By Zeyu Huang
The UK government has recently introduced new regulations under which lowers the bar for ruling an asylum claim inadmissible. An asylum-seeker is a person who has left their country and is seeking protection from persecution and serious human rights violations in another country, but who hasn’t yet been legally recognized as a refugee and is waiting to receive a decision on their asylum claim. Seeking asylum is a human right. Therefore, everyone should have the right to enter another country to seek asylum.
The new rules mean the Home Office does not have to consider the claim in the UK if they rule that another country – a “safe third country” – should in fact be responsible for your asylum claim.
What are the new sections of the Nationality and Borders Act 2022 which relate to inadmissible asylum claims?
The Nationality and Borders Act 2022 inserted sections 80B and 80C into the Nationality, Immigration and Asylum Act 2002 to provide a wider scope for asylum claims to be treated as inadmissible. As pursuant to the new rules, Home Office may declare an asylum claim inadmissible and thereby hold it for an indefinite period, on the ground that there is a connection to a safe third State.
According to Section 80C, there are five conditions of the meaning of the connection to a safe third country:
1. The claimant has been recognised as a refugee in the safe third county and obtained the access to protection under the Refugee Convention in that State.
2. The claimant has otherwise been granted protection in a safe third State. He would not be sent from the safe third State to another State, unless it is in accordance with the Refugee Convention or Article 3 of the Human Rights Convention.
3. The claimant has made relevant claim to the safe third State and the claim has not yet been determined or has been refused.
4. The claimant was previously present in and eligible to make a relevant claim to the safe third State. And it would be reasonable to expect them to make such a claim and they failed to do so.
5. In the claimant’s particular circumstances, they would have reasonably been expected to have made a relevant claim to the safe third state
The definition of “safe third State” is in Section 80 B:
(4) For the purposes of this section, a State is a “safe third State” in relation to a claimant if:
(a) the claimant’s life and liberty are not threatened in that State by reason of their race, religion, nationality, membership of a particular social group or political opinion,
(b) the State is one from which a person will not be sent to another State:
(i)otherwise than in accordance with the Refugee Convention, or
(ii)in contravention of their rights under Article 3 of the Human Rights Convention (freedom from torture or inhuman or degrading treatment), and
(c)a person may apply to be recognised as a refugee and (if so recognised) receive protection in accordance with the Refugee Convention, in that State.
What do the new rules on inadmissibility mean?
In practice, unless a claimant arrives in the UK on a valid visa, asylum seekers will likely need to travel across land through “safe countries”. Most asylum seekers making claims after 28 June 2022 are therefore likely to be treated by the Home Office as having made an inadmissible asylum claim.

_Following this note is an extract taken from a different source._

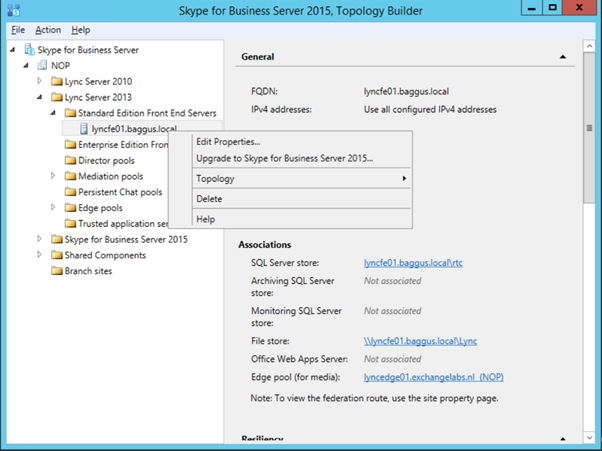Click the lyncfe01.baggus.local server icon
The image size is (602, 451).
coord(84,129)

Moreover, according to Section 80B, a declaration that an asylum claim is inadmissible is not a decision to refuse the claim and, accordingly, no right of appeal under section 82(1)(a) (appeal against refusal of protection claim) arises. It can therefore only be challenged by Judicial Review.
There have been delays in asylum decisions from Home Office for a long time. The new regulations of Sections 80B and 80C on inadmissibility have already caused further delays in asylum decisions. Such delays render their inability of settlement and work in UK, which exacerbates their poverty. According to the government’s own report, the majority of individuals subjected to this limbo are genuine refugees who will be allowed to remain in the United Kingdom in the long term.